Well, I certainly fell behind with stage 7 but, in brief, the 161 km stage between Tramore and Kildare was taken by Giant Kenda rider, Martyn Irvine, who attacked out of a break with under ten kilometers to go. Irvine was part of an eight man break that got away from the bunch early in the race and stayed clear to the end, three hours and forty minutes later. Menso de Jong, for the Wonderful Pistachio's had a solid ride to finish in 50th spot, 17 seconds back, and retain his position in 20th on gc. He also sits in 5th position in the Irish Sports Council Under 23 Overall competition. Full report for the stage is here.

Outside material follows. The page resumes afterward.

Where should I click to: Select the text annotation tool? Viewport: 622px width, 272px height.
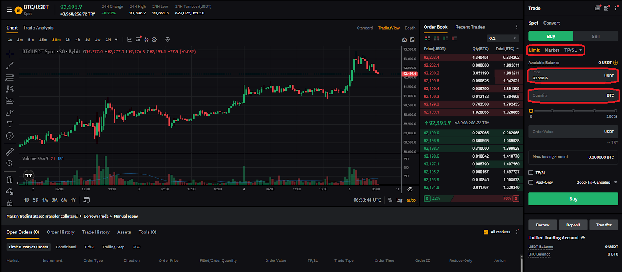[10, 124]
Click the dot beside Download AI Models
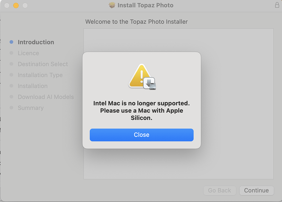The width and height of the screenshot is (282, 202). click(x=12, y=97)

With only 32 seconds separating the top two riders, Sunday final stage could decide the overall standings. And, with 18 seconds separating third through eighth positions, the final podium spot was up for grabs as well. Such a situation tends to make for some good racing. The final stage, 133 km, with five third category climbs between Kildare and Skerries, included a final 13.8 km circuit which the racers would have to round twice before the last sprint of the Ras. After about 40 km of racing David McCann of Giant Kenda, and Tobyn Horton of Motorpoint broke free of the bunch, gradually increasing their lead to more than three minutes. Horton would eventually crack and fall off the torrid pace being set by McCann, but McCann would hold on to win the stage ahead of the hard charging field led home by Shane Archbold. Gedeminas Bagdonas finished well enough in the bunch to claim overall victory in this 2011 An Post Ras. Menso de Jong finished the day's race at 61st spot, good enough to end the weeklong event in 20th place. He also retained his 5th position in the Under 23 competition. Full report of the final stage, and final official standings. I just want to express my thanks to Shane Stokes, of, who provided the live coverage feed of each stage, and then the detailed wrap-up afterward. If I couldn't be there for the race, reading these reports were the next best thing. The photography by Inpho Photography were fantastic, as were the video clips of each stage, shown on the An Post Ras website.